(Dataset entries)
########

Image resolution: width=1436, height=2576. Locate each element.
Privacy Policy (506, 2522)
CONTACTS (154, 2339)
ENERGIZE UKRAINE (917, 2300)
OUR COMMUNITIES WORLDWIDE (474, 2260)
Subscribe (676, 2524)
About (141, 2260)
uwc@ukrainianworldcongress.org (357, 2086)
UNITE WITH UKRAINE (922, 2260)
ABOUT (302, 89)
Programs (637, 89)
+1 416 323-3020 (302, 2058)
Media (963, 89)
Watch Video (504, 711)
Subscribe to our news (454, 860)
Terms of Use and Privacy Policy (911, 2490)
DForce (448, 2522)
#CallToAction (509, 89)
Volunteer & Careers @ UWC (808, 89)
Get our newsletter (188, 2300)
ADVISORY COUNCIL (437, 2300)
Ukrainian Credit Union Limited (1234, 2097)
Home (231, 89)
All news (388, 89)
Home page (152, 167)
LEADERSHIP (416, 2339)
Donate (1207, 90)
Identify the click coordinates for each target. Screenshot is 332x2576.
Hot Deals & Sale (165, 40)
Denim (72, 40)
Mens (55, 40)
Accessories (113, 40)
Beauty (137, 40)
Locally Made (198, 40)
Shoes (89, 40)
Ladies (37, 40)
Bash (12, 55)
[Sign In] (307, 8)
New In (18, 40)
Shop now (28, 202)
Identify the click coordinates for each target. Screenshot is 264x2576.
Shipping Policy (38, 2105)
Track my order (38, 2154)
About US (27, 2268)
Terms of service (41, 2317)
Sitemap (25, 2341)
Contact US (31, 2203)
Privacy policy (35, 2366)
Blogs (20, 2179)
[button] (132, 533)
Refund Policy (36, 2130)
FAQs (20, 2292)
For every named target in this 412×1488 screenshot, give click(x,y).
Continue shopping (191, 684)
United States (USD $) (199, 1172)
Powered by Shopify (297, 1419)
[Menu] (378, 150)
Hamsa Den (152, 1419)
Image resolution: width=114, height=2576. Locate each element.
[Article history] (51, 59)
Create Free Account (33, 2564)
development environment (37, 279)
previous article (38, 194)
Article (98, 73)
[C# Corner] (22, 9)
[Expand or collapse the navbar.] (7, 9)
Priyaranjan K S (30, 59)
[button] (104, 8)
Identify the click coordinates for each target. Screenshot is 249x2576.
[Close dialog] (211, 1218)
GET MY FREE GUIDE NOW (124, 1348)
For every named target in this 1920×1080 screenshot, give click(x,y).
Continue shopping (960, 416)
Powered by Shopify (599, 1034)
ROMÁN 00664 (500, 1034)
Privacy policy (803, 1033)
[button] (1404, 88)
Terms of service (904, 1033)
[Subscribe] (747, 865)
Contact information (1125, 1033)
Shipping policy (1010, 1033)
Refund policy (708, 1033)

########

What is being asked. Once you have read the data, copy all of it out exactly.

Solution to this exercise.
Image resolution: width=1436, height=2576. Locate each element.
Privacy Policy (506, 2522)
CONTACTS (154, 2339)
ENERGIZE UKRAINE (917, 2300)
OUR COMMUNITIES WORLDWIDE (474, 2260)
Subscribe (676, 2524)
About (141, 2260)
uwc@ukrainianworldcongress.org (357, 2086)
UNITE WITH UKRAINE (922, 2260)
ABOUT (302, 89)
Programs (637, 89)
+1 416 323-3020 (302, 2058)
Media (963, 89)
Watch Video (504, 711)
Subscribe to our news (454, 860)
Terms of Use and Privacy Policy (911, 2490)
DForce (448, 2522)
#CallToAction (509, 89)
Volunteer & Careers @ UWC (808, 89)
Get our newsletter (188, 2300)
ADVISORY COUNCIL (437, 2300)
Ukrainian Credit Union Limited (1234, 2097)
Home (231, 89)
All news (388, 89)
Home page (152, 167)
LEADERSHIP (416, 2339)
Donate (1207, 90)
Identify the click coordinates for each target. Screenshot is 332x2576.
Hot Deals & Sale (165, 40)
Denim (72, 40)
Mens (55, 40)
Accessories (113, 40)
Beauty (137, 40)
Locally Made (198, 40)
Shoes (89, 40)
Ladies (37, 40)
Bash (12, 55)
[Sign In] (307, 8)
New In (18, 40)
Shop now (28, 202)
Identify the click coordinates for each target. Screenshot is 264x2576.
Shipping Policy (38, 2105)
Track my order (38, 2154)
About US (27, 2268)
Terms of service (41, 2317)
Sitemap (25, 2341)
Contact US (31, 2203)
Privacy policy (35, 2366)
Blogs (20, 2179)
[button] (132, 533)
Refund Policy (36, 2130)
FAQs (20, 2292)
For every named target in this 412×1488 screenshot, give click(x,y).
Continue shopping (191, 684)
United States (USD $) (199, 1172)
Powered by Shopify (297, 1419)
[Menu] (378, 150)
Hamsa Den (152, 1419)
Image resolution: width=114, height=2576. Locate each element.
[Article history] (51, 59)
Create Free Account (33, 2564)
development environment (37, 279)
previous article (38, 194)
Article (98, 73)
[C# Corner] (22, 9)
[Expand or collapse the navbar.] (7, 9)
Priyaranjan K S (30, 59)
[button] (104, 8)
Identify the click coordinates for each target. Screenshot is 249x2576.
[Close dialog] (211, 1218)
GET MY FREE GUIDE NOW (124, 1348)
For every named target in this 1920×1080 screenshot, give click(x,y).
Continue shopping (960, 416)
Powered by Shopify (599, 1034)
ROMÁN 00664 (500, 1034)
Privacy policy (803, 1033)
[button] (1404, 88)
Terms of service (904, 1033)
[Subscribe] (747, 865)
Contact information (1125, 1033)
Shipping policy (1010, 1033)
Refund policy (708, 1033)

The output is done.